Strengths and Weaknesses
The strengths of this study include the use of a study population recruited from six U.S communities across four different racial/ethnic groups encompassing men and women. Moreover, our MESA study included Chinese participants who have been underrepresented in previous studies on racial/ethnic differences in nocturia. Urinary symptoms were ascertained using the ICIQ which has been previously validated and asks persons to recall urinary symptoms over the past four weeks and queries associated bother with urinary symptoms. This study also collected information on medication use and presence of co-morbidities including CVD. While the response rate for the ICIQ in MESA exceeded 90%, the non-response could have led to an underestimation of nocturia prevalence because the participants who did not complete the ICIQ were older with more co-morbidities compared to those who completed the ICIQ. Another limitation of this study is lack of direct measures of nocturia such as timed urine collections and the question on nocturia in the ICIQ does not specifically ask about sleep interruption.

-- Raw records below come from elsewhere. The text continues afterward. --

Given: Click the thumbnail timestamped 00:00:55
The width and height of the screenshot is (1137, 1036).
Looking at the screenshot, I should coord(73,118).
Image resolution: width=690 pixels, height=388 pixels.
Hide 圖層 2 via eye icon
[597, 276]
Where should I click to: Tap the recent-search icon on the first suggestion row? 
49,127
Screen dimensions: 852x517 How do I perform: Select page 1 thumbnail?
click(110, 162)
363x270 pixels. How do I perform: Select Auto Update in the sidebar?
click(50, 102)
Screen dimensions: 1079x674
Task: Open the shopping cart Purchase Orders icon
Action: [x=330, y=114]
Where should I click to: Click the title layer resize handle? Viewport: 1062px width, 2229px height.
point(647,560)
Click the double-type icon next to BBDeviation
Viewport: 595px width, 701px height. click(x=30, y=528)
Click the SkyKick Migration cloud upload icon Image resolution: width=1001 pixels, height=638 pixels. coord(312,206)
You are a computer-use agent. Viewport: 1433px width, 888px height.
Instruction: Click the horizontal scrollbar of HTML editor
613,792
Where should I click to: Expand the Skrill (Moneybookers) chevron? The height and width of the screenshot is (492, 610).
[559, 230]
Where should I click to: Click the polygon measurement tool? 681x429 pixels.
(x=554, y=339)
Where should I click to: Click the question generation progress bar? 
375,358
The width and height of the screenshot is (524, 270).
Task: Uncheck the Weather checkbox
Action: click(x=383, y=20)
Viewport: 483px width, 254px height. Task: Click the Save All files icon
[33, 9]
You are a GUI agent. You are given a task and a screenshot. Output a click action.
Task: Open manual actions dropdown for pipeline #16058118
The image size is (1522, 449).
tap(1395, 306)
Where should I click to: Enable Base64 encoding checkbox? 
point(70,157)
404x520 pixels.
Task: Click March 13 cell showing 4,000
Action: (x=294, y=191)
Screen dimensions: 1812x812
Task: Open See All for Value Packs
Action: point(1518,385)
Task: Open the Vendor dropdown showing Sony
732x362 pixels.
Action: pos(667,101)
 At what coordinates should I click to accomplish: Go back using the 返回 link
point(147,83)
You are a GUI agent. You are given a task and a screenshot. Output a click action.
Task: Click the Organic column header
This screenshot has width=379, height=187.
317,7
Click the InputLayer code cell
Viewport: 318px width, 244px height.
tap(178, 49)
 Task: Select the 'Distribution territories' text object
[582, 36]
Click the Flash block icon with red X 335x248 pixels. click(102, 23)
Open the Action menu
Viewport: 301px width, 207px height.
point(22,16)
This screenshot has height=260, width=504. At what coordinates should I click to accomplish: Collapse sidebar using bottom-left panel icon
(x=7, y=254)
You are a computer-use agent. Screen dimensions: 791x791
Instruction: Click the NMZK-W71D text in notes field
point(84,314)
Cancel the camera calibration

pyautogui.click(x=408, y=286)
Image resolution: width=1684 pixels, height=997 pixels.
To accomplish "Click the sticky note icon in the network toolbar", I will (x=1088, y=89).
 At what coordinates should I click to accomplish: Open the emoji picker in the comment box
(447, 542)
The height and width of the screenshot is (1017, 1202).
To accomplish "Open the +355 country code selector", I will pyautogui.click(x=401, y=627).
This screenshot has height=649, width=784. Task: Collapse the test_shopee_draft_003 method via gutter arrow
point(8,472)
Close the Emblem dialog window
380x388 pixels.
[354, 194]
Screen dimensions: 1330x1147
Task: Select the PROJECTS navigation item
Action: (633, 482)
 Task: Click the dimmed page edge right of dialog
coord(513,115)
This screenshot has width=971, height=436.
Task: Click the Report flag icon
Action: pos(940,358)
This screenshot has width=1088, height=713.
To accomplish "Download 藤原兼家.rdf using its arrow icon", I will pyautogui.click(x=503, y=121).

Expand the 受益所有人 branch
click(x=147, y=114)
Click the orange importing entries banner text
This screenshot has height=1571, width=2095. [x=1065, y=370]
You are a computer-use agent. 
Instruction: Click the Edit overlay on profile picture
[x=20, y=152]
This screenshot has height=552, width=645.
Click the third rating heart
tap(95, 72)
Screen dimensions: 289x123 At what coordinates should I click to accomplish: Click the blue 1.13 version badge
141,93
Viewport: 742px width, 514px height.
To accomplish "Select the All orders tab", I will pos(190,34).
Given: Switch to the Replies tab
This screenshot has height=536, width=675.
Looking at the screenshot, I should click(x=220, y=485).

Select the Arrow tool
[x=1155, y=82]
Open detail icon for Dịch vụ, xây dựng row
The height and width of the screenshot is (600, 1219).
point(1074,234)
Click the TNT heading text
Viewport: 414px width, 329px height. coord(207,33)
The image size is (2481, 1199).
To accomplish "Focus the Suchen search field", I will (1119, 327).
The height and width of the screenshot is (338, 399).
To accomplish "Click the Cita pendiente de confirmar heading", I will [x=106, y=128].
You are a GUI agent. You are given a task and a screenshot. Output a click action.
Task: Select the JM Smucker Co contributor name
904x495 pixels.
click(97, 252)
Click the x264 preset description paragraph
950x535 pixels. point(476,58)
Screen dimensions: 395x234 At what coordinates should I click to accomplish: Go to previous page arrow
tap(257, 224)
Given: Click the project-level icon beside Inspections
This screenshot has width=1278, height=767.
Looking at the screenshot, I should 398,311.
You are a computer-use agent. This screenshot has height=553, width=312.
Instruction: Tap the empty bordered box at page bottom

Overall, this study shows that severe nocturia is common in both men and women and increases with advancing age regardless of race/ethnicity. Due to the high frequency of severe nocturia and the potential negative impact of severe nocturia on health outcomes, clinicians should consider screening for nocturia in older adults in all racial/ethnic groups to discuss implementation of safety measures to prevent falls and treatment.